─── Material provided ───
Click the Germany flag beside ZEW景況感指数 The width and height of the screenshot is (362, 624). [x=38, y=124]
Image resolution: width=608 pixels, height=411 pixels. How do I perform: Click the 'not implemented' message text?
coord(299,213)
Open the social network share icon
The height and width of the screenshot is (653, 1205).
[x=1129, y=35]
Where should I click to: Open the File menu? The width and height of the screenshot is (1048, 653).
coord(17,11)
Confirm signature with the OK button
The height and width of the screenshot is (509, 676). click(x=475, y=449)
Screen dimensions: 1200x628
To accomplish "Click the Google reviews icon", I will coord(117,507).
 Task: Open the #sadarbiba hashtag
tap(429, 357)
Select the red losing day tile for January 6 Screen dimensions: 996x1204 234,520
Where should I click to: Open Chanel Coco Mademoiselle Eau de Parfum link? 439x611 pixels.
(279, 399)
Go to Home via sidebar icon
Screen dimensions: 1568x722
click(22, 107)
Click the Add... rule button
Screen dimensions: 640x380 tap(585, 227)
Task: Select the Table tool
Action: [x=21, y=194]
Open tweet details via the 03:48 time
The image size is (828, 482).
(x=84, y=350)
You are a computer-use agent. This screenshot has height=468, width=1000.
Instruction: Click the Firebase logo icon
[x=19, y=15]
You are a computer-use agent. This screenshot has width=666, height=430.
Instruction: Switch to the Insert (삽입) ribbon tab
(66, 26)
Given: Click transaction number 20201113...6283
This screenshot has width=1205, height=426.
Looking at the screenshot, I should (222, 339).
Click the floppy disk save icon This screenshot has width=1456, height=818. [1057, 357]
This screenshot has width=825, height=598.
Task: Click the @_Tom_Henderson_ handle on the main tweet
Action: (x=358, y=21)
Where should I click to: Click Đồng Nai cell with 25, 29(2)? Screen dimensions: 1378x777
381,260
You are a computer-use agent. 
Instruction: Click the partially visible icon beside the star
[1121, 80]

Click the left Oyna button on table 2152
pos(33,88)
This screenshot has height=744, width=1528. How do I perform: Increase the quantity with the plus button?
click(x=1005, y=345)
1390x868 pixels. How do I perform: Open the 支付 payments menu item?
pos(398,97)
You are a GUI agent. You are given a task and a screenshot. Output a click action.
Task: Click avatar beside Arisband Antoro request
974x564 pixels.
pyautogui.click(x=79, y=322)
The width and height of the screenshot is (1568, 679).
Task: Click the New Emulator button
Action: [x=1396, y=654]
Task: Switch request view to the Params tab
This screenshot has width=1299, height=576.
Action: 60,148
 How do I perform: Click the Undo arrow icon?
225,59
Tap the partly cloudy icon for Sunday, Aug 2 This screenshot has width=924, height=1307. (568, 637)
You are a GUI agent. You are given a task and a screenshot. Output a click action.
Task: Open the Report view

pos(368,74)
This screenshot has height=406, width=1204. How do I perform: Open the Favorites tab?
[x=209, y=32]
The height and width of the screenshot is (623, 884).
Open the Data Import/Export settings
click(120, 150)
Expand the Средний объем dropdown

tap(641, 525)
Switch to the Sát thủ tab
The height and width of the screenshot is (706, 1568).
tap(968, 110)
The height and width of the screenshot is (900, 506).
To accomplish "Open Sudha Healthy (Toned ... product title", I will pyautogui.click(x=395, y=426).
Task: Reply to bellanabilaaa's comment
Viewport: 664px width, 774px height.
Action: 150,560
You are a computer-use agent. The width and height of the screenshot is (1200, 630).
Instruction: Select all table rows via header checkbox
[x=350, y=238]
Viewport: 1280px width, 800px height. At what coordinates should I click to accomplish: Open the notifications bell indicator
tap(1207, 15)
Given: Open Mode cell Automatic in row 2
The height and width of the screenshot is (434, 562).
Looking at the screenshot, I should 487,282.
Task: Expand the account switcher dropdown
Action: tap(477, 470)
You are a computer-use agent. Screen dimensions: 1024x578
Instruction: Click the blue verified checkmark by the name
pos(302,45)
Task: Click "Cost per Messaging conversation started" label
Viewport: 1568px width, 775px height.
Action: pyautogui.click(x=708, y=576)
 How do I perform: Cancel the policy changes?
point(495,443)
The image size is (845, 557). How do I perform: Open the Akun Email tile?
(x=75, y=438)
───
Problem to work on: For each line of the material that contains "will", return a copy.

Answer for the task:
To accomplish "Click the Google reviews icon", I will coord(117,507).
To accomplish "Open Sudha Healthy (Toned ... product title", I will pyautogui.click(x=395, y=426).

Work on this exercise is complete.